▶ **WORK TASK**: Every record should be written out exactly, please.

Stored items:
- - - - -
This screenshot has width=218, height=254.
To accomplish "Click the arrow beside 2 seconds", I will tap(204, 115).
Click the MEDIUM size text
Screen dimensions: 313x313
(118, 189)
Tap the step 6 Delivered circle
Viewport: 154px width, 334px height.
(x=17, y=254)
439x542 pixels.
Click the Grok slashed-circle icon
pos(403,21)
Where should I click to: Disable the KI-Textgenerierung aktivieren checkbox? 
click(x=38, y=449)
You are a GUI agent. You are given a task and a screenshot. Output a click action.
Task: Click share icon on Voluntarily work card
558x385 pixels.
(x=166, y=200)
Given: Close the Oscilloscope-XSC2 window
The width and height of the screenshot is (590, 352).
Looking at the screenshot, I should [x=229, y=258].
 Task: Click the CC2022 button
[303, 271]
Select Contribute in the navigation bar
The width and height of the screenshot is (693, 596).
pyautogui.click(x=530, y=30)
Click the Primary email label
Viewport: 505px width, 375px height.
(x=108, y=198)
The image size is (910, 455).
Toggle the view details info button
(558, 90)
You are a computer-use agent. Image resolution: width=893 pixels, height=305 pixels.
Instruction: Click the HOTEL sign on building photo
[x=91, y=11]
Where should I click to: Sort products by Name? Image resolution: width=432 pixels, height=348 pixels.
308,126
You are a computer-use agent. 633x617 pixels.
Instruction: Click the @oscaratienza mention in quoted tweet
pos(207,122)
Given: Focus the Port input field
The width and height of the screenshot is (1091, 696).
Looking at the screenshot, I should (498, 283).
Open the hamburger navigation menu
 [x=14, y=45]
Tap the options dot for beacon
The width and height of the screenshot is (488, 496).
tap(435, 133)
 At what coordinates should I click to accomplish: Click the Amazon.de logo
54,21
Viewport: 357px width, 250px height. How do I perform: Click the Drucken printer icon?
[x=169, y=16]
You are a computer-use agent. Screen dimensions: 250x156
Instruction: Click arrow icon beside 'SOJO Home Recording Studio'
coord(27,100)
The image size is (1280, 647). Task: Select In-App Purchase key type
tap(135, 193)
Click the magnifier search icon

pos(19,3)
- - - - -
▶ **REPLY TO THE TASK**:
This screenshot has width=218, height=254.
To accomplish "Click the arrow beside 2 seconds", I will tap(204, 115).
Click the MEDIUM size text
Screen dimensions: 313x313
(118, 189)
Tap the step 6 Delivered circle
Viewport: 154px width, 334px height.
(x=17, y=254)
439x542 pixels.
Click the Grok slashed-circle icon
pos(403,21)
Where should I click to: Disable the KI-Textgenerierung aktivieren checkbox? 
click(x=38, y=449)
You are a GUI agent. You are given a task and a screenshot. Output a click action.
Task: Click share icon on Voluntarily work card
558x385 pixels.
(x=166, y=200)
Given: Close the Oscilloscope-XSC2 window
The width and height of the screenshot is (590, 352).
Looking at the screenshot, I should [x=229, y=258].
 Task: Click the CC2022 button
[303, 271]
Select Contribute in the navigation bar
The width and height of the screenshot is (693, 596).
pyautogui.click(x=530, y=30)
Click the Primary email label
Viewport: 505px width, 375px height.
(x=108, y=198)
The image size is (910, 455).
Toggle the view details info button
(558, 90)
You are a computer-use agent. Image resolution: width=893 pixels, height=305 pixels.
Instruction: Click the HOTEL sign on building photo
[x=91, y=11]
Where should I click to: Sort products by Name? Image resolution: width=432 pixels, height=348 pixels.
308,126
You are a computer-use agent. 633x617 pixels.
Instruction: Click the @oscaratienza mention in quoted tweet
pos(207,122)
Given: Focus the Port input field
The width and height of the screenshot is (1091, 696).
Looking at the screenshot, I should (498, 283).
Open the hamburger navigation menu
 [x=14, y=45]
Tap the options dot for beacon
The width and height of the screenshot is (488, 496).
tap(435, 133)
 At what coordinates should I click to accomplish: Click the Amazon.de logo
54,21
Viewport: 357px width, 250px height. How do I perform: Click the Drucken printer icon?
[x=169, y=16]
You are a computer-use agent. Screen dimensions: 250x156
Instruction: Click arrow icon beside 'SOJO Home Recording Studio'
coord(27,100)
The image size is (1280, 647). Task: Select In-App Purchase key type
tap(135, 193)
Click the magnifier search icon

pos(19,3)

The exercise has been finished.